The Court allowed the appeal of a chambers judge order to produce parts of a series of e-mails between a government lawyer and staff at an administrative tribunal. The content ordered to be produced included:
- two paragraphs and two sentences of a ten paragraph advisory e-mail in which the chambers judge suggested the lawyer stepped beyond his role as legal advisor and impinged upon the tribunal’s decision-making authority;
- a follow-up e-mail that the chambers judge held was not privileged for similar reasons; and
- follow-up correspondence between (internal) clients discussing the lawyer’s advice.
The Court held that all this communication was part of the “continuum of communications” that supported the solicitor-client relationship and was therefore privileged. It held there was no basis for a finding that the lawyer usurped the tribunal’s decision making authority, also stating:
In my view, it is in the nature of legal advice that it may influence the decision-making of the client.
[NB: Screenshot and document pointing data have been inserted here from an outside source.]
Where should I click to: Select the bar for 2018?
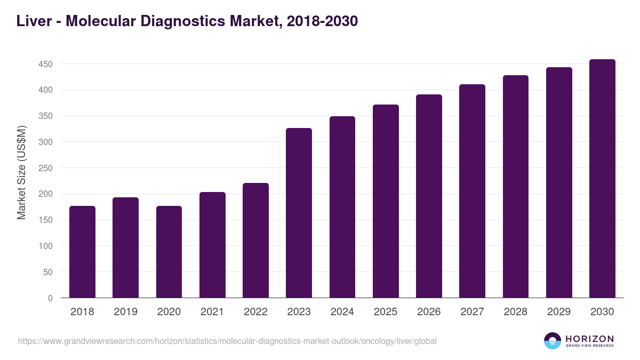[x=82, y=252]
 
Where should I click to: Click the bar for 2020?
[x=169, y=252]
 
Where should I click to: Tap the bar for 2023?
[x=299, y=213]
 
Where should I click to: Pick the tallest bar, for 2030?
[x=602, y=179]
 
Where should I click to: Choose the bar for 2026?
[x=429, y=196]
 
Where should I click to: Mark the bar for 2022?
[x=255, y=241]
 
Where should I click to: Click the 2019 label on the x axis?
[x=125, y=312]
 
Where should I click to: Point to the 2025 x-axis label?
[x=386, y=312]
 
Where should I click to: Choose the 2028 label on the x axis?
[x=516, y=312]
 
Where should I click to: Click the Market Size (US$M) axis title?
[x=21, y=172]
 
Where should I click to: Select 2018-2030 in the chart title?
[x=322, y=21]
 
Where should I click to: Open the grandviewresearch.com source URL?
[x=227, y=341]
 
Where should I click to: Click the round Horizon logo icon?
[x=553, y=341]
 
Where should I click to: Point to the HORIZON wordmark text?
[x=589, y=339]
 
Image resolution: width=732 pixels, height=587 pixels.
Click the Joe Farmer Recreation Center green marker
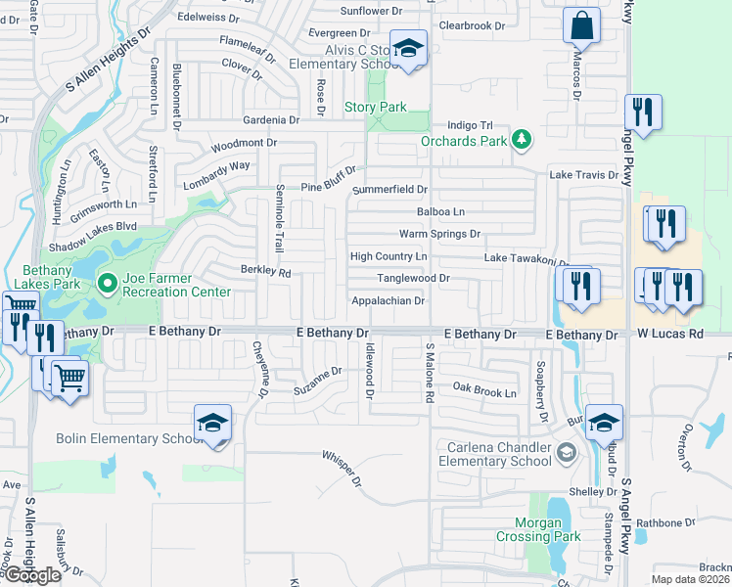coord(108,285)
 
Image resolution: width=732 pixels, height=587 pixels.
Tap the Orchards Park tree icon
coord(522,140)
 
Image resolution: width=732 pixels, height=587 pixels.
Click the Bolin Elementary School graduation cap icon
coord(212,424)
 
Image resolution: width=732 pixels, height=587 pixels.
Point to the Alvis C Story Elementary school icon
coord(408,48)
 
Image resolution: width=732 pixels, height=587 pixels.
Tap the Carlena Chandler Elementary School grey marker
coord(566,452)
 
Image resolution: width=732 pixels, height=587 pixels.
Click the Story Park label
coord(375,107)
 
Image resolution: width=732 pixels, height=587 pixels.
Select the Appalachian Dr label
coord(388,301)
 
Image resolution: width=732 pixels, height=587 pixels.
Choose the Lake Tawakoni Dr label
coord(526,259)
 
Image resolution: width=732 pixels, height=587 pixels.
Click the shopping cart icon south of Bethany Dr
coord(69,378)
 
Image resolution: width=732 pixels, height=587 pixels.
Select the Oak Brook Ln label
coord(482,391)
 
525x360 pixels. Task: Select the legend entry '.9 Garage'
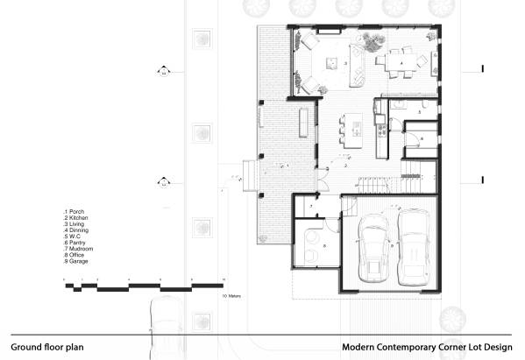point(77,262)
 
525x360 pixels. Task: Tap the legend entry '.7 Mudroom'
point(80,250)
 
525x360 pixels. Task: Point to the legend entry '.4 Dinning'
point(78,231)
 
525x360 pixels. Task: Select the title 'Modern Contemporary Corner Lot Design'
point(427,346)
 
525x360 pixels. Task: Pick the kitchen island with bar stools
point(357,134)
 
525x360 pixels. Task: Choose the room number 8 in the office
point(323,246)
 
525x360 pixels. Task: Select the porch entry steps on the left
point(247,174)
The purpose of legal advice is normally to advise the client on the best course of action to comply with the relevant law. Advice provided to a statutory decision-maker as to what should be done in order to be legally defensible is still legal advice.
The dispute arose after the above communications were inadvertently disclosed in response to a freedom of information request made by a law firm. The receiving lawyer obtained the communications as part of a disclosure package in which government made a number of exemption claims. She believed government to have waived privileged and used the communications in a proceeding, which led government to assert its privilege claim and claim its disclosure was inadvertent. The Court held there was no waiver. It wasn’t highly critical of the receiving lawyer given these facts, but reminded lawyers of their duty to give notice when they receive communications that are apparently privileged.
British Columbia (Attorney General) v. Lee, 2017 BCCA 219 (CanLII).
On November 29th, the Court of Appeal for British Columbia held that a party must voluntarily inject into the litigation legal advice it received or its understanding of the law before waiver of solicitor-client privilege can be implied. It is not enough, according to the Court, for the privilege holder’s state of mind to be relevant. The Court therefore held that a party had not waived privilege over legal advice obtained that related to a misrepresentation by another that it pleaded it had reasonably relied upon.
Soprema Inc. v. Wolrige Mahon LLP, 2016 BCCA 471 (CanLII).